** Begin **
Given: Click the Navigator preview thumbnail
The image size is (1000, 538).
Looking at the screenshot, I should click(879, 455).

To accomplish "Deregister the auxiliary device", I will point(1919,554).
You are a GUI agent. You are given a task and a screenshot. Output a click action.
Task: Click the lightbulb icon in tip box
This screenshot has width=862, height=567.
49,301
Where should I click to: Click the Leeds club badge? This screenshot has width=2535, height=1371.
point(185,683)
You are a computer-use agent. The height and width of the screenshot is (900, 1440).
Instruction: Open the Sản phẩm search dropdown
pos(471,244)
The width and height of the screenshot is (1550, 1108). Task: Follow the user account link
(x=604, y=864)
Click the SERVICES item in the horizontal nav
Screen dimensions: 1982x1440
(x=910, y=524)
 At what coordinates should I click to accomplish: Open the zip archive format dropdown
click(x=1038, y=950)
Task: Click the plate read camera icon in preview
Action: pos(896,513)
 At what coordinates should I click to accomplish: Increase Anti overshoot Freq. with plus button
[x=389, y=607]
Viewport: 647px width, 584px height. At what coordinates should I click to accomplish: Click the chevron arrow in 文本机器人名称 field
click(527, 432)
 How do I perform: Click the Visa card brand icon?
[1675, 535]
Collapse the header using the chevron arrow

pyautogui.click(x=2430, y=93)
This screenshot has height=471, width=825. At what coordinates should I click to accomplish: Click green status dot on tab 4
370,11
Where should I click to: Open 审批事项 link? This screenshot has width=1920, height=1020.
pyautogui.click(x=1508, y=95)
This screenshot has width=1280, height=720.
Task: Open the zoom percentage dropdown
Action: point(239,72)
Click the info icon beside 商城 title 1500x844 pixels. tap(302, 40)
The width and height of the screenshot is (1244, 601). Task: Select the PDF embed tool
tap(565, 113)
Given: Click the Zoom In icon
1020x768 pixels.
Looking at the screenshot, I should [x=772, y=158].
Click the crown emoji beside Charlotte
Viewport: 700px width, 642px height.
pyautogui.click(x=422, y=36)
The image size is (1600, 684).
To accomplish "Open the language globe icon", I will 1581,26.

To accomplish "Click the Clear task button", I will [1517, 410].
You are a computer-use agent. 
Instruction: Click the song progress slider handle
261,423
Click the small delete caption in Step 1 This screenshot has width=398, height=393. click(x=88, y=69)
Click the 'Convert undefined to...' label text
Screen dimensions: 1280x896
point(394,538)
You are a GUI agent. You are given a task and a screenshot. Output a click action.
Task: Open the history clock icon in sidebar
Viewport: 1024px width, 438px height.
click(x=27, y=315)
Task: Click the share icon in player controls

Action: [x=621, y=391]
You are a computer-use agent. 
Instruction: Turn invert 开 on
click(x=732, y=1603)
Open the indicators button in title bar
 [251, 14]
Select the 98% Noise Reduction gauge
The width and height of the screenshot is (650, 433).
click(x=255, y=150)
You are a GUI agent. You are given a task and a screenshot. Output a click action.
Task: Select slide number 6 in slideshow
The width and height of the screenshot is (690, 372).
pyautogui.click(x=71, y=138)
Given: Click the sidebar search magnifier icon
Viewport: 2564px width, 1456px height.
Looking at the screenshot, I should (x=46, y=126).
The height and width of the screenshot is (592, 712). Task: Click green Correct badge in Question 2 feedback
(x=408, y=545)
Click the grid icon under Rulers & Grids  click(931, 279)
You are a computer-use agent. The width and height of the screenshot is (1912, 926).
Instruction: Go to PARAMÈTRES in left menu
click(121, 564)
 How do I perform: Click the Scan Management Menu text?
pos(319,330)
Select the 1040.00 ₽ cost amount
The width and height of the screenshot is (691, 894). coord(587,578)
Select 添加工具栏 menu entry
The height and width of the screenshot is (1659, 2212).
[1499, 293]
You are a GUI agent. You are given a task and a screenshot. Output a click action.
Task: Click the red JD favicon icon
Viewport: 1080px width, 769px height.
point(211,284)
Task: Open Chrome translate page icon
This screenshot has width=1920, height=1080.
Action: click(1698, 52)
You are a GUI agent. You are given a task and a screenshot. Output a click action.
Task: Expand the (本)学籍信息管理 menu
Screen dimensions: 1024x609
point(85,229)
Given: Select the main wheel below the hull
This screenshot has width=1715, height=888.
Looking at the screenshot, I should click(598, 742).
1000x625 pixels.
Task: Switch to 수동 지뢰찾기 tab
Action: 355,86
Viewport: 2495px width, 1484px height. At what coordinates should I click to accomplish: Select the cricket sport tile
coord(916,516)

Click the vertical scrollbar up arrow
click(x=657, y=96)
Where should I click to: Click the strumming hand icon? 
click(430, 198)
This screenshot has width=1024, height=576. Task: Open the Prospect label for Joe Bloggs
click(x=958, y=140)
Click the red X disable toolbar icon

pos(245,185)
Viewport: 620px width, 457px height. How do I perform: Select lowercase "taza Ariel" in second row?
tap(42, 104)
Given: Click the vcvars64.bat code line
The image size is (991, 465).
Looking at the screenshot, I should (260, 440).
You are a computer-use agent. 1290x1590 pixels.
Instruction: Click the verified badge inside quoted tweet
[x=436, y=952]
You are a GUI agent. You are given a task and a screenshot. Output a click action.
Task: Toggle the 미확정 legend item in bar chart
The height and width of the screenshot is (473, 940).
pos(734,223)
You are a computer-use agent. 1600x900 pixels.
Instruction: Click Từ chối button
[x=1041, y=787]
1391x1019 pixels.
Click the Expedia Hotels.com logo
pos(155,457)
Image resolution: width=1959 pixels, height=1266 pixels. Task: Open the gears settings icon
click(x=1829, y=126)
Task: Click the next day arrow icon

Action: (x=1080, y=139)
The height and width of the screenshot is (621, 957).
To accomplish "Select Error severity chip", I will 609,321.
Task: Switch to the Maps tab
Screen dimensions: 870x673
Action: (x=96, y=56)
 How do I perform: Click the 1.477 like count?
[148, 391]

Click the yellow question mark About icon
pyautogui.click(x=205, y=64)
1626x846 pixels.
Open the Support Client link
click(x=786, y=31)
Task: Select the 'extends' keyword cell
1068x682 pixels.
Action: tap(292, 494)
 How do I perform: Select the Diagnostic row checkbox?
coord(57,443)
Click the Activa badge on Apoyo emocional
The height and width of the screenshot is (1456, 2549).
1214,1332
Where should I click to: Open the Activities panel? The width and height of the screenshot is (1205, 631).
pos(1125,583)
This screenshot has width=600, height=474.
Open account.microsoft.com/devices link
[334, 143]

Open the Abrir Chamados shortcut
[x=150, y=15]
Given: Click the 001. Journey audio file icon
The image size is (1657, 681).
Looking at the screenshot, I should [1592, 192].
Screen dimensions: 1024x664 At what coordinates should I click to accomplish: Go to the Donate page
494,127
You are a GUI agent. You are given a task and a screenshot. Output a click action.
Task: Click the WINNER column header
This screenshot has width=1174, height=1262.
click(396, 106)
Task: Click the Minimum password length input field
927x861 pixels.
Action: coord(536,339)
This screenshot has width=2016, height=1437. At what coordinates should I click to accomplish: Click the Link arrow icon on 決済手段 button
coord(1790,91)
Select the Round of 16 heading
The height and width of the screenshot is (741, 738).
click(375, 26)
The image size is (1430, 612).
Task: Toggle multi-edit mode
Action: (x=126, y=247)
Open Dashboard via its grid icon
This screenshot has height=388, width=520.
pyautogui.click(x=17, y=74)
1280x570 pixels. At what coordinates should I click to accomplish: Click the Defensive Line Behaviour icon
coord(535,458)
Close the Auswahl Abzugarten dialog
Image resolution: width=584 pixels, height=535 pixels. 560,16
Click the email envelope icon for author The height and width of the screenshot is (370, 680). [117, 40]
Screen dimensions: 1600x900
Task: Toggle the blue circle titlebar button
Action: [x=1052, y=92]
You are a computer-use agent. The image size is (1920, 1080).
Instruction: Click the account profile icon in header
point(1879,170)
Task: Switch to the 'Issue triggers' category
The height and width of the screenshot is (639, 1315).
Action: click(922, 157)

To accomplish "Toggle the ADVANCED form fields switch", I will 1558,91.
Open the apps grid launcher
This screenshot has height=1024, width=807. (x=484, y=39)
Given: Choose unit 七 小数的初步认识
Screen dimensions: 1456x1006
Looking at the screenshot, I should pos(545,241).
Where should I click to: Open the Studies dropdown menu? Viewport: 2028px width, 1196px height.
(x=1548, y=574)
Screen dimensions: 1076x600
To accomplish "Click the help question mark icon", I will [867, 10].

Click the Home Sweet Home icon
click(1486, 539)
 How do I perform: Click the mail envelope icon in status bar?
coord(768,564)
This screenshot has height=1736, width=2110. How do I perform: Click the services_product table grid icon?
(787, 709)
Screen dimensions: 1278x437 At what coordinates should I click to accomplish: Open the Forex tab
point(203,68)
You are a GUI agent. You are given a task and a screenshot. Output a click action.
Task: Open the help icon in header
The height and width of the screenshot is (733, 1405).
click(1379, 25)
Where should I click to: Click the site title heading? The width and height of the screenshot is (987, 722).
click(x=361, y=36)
** End **
Starting at the first of the rows above and stopping after the line that contains "I will point(1919,554).", rewrite those lines as a numbered list, leaving out any blank lines.

1. Given: Click the Navigator preview thumbnail
2. The image size is (1000, 538).
3. Looking at the screenshot, I should click(879, 455).
4. To accomplish "Deregister the auxiliary device", I will point(1919,554).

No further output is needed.